Reflecting on World Mental Health Day, I think the prevalence of depression among medical professionals from the medical student to resident physician to attending physician levels is an important topic to talk about.
While the rate of depression among the general population is 5.4%, according to a systematic review and meta-analysis published in JAMA in December 2016, 27.2% of medical students have experienced depression or depressive symptoms. In addition, 11.1% of medical students have experienced suicidal ideation. Even more concerning, only 15.7% of medical students who have screened positive for depression have sought psychiatric treatment. This problem of depression is not isolated to students: a reported 28.8% of resident physicians have experienced depression.
Having been a medical student for several years, anecdotally, these statistics about the prevalence of depression are not surprising to me. The pressures to perform well in school are high and the fact that our future patients’ lives are depending on our ability to learn as much as we can about the depths of the human body makes those stakes even higher. Often giving up weekend nights, time spent with family and other loved ones, and the hobbies that make us the happiest in order to study or go to the hospital for another shift can be draining.
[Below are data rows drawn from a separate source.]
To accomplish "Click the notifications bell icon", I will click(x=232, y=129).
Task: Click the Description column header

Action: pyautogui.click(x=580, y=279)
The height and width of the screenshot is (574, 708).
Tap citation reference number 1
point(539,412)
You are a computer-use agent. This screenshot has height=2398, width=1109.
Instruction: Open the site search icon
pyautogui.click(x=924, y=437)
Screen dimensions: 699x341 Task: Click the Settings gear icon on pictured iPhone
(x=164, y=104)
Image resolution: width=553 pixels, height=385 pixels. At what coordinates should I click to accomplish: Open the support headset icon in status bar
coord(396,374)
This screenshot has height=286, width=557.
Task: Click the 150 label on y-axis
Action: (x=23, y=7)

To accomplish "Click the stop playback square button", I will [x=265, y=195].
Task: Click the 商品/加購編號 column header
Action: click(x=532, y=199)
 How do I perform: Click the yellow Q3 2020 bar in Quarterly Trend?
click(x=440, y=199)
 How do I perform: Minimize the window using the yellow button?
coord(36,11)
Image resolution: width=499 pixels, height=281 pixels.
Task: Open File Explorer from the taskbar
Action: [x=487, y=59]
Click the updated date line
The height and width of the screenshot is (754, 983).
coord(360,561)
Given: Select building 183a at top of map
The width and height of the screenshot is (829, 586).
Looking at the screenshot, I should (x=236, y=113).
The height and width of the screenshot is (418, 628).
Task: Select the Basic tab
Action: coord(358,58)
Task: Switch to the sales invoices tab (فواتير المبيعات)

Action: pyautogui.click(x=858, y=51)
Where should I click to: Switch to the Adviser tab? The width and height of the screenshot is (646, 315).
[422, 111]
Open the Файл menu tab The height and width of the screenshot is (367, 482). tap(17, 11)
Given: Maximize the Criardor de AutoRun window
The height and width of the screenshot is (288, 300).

I’m encouraged by the services that my school provides to help struggling students. Many of my classmates take advantage of the free psychiatry appointments offered by our Student Affairs office, but I’ve heard those appointments often take weeks to make. The Student Affairs office also hosts bi-monthly Wellness Dinners where students can talk with each other and a psychologist about various topics pertaining to wellness while in medical school.
So how can you best protect yourself from falling into depression while in school? I think that answer is different for everyone, but talking openly and honestly about the struggles we face in school and in medicine as a field with family, friends, colleagues, mentors, and mental health professionals like a psychiatrist, psychologist, or social worker is a great start.